Mais voilà qu’en arrivant à la muraille des montagnes que nous apercevions tout à l’heure, c’est en un instant un total changement. À gauche de la route c’est le sol fécond, à droite c’est le roc vif ; ici la vie nombreuse et riche, là le désert ; et cela, l’espace de quelques mètres. Une seule trouée entame cette muraille ; la rivière se l’est taillée. Ce sont les gorges de Saint-Guilhem. L’Hérault, comme le pays, est méconnaissable d’un côté de la route à l’autre ; l’un des parapets du vieux pont roman, lourd et solide, qui le traverse depuis quelque mille ans, domine le large fleuve aux berges plates dont nous parlions ; l’autre regarde l’encaissement étroit et profond d’un creux découpage de marbre nu.

Ces montagnes dans lesquelles nous allons entrer, c’est la fin des Cévennes, ce sont les monts de la Séranne. Depuis là, vous monteriez toujours, jusqu’à l’Aigoual, point culminant (1 567 mètres), qui vers le Sud regarde au loin la Méditerranée, vers l’Est, la silhouette des Alpes, et qui, vers le Nord et l’Ouest, se rattache, par les plateaux pierreux de la Lozère, au massif central du Cantal, pendant sept mois de l’année couronné de neiges. Ainsi, de marche en marche, vous passerez, par cet escalier de géant, du climat de l’Afrique à celui des cimes où il gèle aux premiers jours de septembre.

Les villes les plus proches du point où nous sommes sont Lodève, Clermont-l’Hérault et Montpellier ; toutes en dessous de nous, bien entendu. Parmi les centres moins importants, nous citerons Aniane et Saint-Jean-de-Fos, dont l’église, couverte de tuiles multicolores, resplendit au soleil comme un gros scarabée.

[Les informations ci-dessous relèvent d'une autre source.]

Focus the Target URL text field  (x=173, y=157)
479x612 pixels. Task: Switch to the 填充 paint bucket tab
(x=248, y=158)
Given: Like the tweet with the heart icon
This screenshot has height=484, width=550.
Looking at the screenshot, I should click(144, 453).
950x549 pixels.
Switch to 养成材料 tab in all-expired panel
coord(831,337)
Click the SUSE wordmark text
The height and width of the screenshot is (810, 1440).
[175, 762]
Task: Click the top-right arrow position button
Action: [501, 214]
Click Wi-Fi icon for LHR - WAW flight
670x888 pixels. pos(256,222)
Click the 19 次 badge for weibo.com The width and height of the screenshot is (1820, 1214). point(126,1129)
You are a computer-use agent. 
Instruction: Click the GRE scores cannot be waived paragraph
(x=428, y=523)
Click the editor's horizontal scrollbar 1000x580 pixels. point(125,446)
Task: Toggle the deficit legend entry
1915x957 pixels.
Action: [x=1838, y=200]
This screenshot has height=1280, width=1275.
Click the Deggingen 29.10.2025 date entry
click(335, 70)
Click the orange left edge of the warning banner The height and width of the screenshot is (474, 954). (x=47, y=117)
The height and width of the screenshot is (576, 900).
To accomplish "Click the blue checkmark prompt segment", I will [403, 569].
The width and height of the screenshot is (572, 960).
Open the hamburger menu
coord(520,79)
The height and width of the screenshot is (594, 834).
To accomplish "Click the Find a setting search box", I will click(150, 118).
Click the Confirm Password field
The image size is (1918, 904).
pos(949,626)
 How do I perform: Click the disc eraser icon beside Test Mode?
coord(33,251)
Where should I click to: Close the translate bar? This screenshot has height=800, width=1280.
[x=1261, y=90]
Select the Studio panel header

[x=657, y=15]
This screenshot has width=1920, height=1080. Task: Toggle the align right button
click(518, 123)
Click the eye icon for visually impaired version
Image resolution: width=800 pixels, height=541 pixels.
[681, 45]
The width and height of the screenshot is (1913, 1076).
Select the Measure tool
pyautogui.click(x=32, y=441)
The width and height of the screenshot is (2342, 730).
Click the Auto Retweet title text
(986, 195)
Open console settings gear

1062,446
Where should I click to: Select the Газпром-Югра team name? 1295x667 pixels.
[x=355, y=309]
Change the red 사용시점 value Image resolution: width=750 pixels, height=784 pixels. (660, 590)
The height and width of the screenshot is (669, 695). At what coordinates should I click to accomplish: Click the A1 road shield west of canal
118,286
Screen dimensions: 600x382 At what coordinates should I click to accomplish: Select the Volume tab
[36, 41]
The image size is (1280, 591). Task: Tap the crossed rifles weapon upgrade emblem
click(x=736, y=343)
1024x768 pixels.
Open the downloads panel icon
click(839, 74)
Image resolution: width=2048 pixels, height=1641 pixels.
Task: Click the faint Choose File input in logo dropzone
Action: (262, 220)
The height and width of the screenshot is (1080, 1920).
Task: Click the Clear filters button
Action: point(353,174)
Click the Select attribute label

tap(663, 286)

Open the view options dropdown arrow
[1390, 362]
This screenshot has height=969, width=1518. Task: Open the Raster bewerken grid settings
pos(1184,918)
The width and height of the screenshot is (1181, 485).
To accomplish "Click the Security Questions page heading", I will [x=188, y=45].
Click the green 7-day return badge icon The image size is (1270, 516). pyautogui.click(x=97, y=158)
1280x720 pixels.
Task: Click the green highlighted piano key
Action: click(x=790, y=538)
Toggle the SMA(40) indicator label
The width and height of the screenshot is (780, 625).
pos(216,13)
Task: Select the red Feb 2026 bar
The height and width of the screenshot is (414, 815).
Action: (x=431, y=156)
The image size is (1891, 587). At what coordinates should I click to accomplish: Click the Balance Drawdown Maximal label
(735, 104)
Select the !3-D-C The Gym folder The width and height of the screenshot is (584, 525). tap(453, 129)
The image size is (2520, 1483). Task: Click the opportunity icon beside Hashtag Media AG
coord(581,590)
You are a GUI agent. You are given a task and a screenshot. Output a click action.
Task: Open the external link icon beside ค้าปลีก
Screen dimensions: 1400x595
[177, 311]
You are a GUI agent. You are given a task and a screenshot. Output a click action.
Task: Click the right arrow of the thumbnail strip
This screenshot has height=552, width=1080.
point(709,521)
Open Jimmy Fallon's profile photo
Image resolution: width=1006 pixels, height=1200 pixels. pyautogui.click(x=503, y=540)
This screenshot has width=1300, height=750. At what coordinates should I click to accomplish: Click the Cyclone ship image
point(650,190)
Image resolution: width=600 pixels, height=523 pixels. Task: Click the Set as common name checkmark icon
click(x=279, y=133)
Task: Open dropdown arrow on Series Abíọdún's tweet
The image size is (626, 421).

L’orientation du pays nettement fixée de la sorte, sa situation relative ainsi établie, nous y pouvons pénétrer. La seule voie qui s’ouvre est cette gorge de l’Hérault, cette cassure dans l’abrupt escarpement que nous avons en face de nous. Dès l’entrée, l’impression est entière et saisissante. Un paysage lunaire ; de l’eau, du ciel et de la pierre. Cette pierre a l’air de carcasses antédiluviennes, blanchies et lavées par le soleil et par la pluie ; çà et là, l’on dirait d’énormes crânes à demi noyés dans l’eau calme, et dont les creux orbites vous regardent. C’est quelque chose de farouche, mais de farouche dans une harmonie toute blanche et bleue.

Le ciel est d’un azur foncé ; la crête des collines s’y découpe en clair ; il semble que ce soit du sol resplendissant qu’il reçoive sa lumière. Et ces rocs sont d’un blanc si pur et immaculé, la rivière est tellement immobile dans leur cuvette, que si le soleil torride ne vous cuisait le crâne, que si les pieds ne vous brûlaient, on pourrait se croire en face de flaques gelées entre des blocs de glace. C’est ainsi que l’on s’imagine les mondes planétaires abandonnés.

Sur la rive gauche de la route, une sorte de grotte recouvre un bassin à l’onde limpide comme du cristal ; c’est la fontaine de Clamouse (fons clamosus, la fontaine qui clame), ainsi nommée parce qu’après des pluies souvent lointaines l’eau tombe avec fracas par une fente de la voûte. Il y a là, sous la montagne, une rivière souterraine soumise aux mêmes crues et aux mêmes débordements subits que les rivières à ciel ouvert de la région. Des gens se sont glissés dans cette fente, pendant l’époque de la sécheresse, mais à peu de distance l’eau, même alors, les a toujours arrêtés.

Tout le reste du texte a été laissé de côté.